WASHINGTON–House Democrats today picked up two key votes needed to push healthcare reform legislation through the Congress.
At the same time, House and Senate Republicans said they will hold a rare joint meeting Thursday as part of their efforts to defeat the health reform measure. A vote on legislation that mostly resembles the bill passed by the Senate on Christmas Eve is expected as early as Friday in the House.
Meanwhile, in an op-ed piece in The Baltimore Sun, Edward Miller, CEO of Johns Hopkins Medicine and dean of the Johns Hopkins University School of Medicine, Baltimore, said his institution supports passage of the bill.
"We believe that a vote for passage will finally bring us closer to the reality of expanding coverage to 30 million people Americans presently without insurance," he said.
"We are at a point at which the inequities and injustices of a system that leaves tens of millions of Americans without health insurance are no longer acceptable," Miller said.
These types of inequities that led to the founding of Johns Hopkins Hospital, today and our decision today mirrors the mission bequeathed to us more than a century ago," he added.
In one key switch, Rep.
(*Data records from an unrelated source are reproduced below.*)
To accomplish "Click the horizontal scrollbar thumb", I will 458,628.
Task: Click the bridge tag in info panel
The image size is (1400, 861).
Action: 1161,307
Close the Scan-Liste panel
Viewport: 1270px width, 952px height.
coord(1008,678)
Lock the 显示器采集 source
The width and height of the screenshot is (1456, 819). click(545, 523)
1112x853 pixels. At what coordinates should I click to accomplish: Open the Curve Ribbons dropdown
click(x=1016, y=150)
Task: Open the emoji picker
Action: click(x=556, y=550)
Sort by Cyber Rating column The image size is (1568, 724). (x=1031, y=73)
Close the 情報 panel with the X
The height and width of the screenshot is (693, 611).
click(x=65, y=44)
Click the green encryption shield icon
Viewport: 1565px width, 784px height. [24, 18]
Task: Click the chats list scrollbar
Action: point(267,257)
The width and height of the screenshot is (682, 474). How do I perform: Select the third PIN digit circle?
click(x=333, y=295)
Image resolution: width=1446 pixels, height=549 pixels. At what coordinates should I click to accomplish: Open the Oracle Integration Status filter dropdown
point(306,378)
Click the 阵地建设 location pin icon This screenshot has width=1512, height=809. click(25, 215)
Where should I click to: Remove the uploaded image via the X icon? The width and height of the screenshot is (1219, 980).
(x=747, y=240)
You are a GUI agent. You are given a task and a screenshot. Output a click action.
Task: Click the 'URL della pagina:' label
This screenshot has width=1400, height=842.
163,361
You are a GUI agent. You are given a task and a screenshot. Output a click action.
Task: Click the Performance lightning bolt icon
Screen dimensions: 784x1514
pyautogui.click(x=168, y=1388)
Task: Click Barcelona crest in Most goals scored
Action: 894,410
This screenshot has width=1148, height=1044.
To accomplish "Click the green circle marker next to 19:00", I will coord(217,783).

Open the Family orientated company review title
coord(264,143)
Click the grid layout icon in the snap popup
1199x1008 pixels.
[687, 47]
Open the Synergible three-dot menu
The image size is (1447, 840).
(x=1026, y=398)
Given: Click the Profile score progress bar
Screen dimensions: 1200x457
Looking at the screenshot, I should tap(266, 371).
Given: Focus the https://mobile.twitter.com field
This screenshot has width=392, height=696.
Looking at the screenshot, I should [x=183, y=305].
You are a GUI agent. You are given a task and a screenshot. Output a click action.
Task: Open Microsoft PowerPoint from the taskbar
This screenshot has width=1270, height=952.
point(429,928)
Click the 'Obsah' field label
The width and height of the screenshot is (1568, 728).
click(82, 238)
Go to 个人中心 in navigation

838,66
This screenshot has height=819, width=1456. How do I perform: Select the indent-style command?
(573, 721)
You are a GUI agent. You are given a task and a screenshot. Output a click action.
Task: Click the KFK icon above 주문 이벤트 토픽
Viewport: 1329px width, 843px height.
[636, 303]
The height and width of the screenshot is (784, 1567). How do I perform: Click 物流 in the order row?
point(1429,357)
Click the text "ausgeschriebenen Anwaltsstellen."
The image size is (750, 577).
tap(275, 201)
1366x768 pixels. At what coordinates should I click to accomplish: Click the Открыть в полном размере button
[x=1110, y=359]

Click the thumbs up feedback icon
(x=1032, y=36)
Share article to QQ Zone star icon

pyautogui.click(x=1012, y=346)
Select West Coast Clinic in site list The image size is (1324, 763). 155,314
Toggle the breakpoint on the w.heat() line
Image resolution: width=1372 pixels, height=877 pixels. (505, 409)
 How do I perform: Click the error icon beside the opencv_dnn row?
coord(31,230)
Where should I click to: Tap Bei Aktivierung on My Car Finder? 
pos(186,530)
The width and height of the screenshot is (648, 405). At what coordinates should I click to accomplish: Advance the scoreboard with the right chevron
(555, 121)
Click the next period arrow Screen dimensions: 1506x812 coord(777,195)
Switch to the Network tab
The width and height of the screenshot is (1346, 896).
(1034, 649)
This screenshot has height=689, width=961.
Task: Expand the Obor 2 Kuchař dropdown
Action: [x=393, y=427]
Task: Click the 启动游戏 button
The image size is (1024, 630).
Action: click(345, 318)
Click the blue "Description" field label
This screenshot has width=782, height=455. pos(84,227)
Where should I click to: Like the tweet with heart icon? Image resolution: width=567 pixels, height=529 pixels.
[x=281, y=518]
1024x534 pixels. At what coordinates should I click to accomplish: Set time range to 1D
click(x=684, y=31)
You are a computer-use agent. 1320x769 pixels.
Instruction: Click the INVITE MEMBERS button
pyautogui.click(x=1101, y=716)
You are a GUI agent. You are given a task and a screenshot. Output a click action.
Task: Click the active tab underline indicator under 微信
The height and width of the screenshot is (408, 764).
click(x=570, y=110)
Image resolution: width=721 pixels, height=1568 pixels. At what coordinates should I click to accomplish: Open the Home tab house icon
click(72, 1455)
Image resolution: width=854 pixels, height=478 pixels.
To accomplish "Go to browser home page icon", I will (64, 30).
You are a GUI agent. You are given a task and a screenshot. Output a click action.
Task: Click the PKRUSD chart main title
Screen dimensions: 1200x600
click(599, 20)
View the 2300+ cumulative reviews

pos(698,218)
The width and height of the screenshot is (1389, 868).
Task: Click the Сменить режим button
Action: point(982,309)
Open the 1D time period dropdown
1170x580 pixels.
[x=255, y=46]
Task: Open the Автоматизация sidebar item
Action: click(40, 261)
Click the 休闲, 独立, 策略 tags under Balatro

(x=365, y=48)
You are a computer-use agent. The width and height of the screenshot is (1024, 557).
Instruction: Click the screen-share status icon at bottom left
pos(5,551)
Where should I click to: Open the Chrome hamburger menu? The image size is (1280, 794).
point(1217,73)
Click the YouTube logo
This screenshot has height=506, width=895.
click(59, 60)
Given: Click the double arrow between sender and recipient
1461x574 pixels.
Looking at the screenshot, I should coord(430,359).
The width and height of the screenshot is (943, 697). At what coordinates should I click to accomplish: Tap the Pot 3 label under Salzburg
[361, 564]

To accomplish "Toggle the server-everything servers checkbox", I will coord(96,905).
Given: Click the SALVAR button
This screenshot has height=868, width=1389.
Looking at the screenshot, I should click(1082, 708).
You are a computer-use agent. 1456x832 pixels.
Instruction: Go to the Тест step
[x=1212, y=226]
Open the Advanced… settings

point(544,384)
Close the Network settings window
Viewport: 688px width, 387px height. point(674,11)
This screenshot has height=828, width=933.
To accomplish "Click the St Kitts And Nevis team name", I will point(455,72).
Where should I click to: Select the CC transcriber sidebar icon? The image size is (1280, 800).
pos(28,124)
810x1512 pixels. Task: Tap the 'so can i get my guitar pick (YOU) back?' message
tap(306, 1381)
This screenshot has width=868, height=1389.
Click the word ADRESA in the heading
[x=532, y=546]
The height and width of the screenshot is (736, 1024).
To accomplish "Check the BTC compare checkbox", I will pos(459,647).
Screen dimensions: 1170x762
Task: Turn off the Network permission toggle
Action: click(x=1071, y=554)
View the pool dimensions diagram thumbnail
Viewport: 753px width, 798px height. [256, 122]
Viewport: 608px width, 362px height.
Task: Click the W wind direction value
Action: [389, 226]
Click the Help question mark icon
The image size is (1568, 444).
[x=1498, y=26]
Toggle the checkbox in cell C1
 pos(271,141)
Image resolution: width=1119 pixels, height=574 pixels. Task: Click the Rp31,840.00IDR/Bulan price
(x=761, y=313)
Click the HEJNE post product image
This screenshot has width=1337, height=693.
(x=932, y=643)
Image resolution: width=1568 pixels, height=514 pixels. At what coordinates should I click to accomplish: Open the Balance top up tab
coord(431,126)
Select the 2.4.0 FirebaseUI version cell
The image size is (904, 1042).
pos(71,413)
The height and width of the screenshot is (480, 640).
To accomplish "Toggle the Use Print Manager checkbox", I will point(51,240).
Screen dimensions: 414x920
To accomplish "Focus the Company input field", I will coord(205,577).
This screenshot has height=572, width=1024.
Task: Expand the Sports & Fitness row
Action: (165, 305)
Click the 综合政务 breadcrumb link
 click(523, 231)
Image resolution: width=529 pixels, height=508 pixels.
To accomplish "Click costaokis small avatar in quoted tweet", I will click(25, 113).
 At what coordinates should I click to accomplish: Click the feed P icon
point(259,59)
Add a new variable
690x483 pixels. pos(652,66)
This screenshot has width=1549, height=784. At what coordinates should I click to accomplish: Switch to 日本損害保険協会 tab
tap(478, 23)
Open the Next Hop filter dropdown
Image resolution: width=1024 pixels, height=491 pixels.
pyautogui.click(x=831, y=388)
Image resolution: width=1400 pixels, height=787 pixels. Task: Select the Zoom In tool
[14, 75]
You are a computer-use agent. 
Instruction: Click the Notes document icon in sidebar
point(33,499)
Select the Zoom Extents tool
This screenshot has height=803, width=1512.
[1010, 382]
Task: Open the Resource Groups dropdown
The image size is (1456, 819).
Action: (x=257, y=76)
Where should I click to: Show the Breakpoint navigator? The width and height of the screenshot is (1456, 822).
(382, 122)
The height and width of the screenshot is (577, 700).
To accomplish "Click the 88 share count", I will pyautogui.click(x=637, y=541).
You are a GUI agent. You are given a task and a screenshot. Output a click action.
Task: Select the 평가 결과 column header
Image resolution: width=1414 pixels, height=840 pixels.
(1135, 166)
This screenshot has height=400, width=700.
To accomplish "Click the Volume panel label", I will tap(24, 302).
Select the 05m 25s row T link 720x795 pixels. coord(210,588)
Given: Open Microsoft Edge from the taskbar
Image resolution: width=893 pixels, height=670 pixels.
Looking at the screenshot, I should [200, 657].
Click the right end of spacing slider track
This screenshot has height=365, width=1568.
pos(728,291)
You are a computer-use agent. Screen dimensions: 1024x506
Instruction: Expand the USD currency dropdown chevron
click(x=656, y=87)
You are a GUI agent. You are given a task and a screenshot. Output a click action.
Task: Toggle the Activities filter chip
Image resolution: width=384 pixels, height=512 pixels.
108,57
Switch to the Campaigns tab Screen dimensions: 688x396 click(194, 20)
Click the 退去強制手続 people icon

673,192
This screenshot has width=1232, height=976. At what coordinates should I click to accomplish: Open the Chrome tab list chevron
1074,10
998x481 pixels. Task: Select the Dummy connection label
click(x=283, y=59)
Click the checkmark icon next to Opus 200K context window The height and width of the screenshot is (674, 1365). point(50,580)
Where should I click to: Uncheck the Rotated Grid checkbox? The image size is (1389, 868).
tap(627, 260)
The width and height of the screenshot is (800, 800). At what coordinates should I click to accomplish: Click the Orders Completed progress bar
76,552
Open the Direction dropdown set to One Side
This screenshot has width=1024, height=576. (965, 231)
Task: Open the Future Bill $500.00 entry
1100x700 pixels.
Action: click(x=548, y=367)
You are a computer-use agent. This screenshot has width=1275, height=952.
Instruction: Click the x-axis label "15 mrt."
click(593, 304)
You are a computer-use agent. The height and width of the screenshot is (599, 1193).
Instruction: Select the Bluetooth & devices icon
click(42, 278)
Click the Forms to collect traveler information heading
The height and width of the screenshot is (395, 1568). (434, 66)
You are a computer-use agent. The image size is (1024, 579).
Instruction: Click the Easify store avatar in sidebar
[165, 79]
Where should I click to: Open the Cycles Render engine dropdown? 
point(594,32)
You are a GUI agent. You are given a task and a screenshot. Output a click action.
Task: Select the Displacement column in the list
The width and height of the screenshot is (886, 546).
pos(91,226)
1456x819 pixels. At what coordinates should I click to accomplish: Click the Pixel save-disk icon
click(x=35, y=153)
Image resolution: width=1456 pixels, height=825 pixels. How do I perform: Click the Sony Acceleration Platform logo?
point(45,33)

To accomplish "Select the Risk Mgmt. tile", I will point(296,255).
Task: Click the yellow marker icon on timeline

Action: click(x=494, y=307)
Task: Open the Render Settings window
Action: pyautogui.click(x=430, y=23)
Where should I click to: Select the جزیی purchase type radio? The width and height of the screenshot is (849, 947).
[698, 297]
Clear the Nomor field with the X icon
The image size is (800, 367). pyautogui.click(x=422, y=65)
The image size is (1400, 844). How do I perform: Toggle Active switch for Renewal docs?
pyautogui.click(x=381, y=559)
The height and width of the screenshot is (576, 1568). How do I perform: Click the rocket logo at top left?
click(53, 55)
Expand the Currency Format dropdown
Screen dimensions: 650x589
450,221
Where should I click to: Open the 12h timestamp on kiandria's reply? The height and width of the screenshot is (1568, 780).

Dennis Kucinich, D-Ohio, said he will vote for healthcare legislation.
Rep. Kucinich, a liberal, had opposed the bill because it did not contain a public option.
And, in another key switch, Rep. Dale Kildee, D-Mich., a strong opponent of abortion, said that he was satisfied with the provisions in the Senate-passed health care bill that seek to limit the use of federal money for insurance coverage of abortion, and that he would vote for the bill.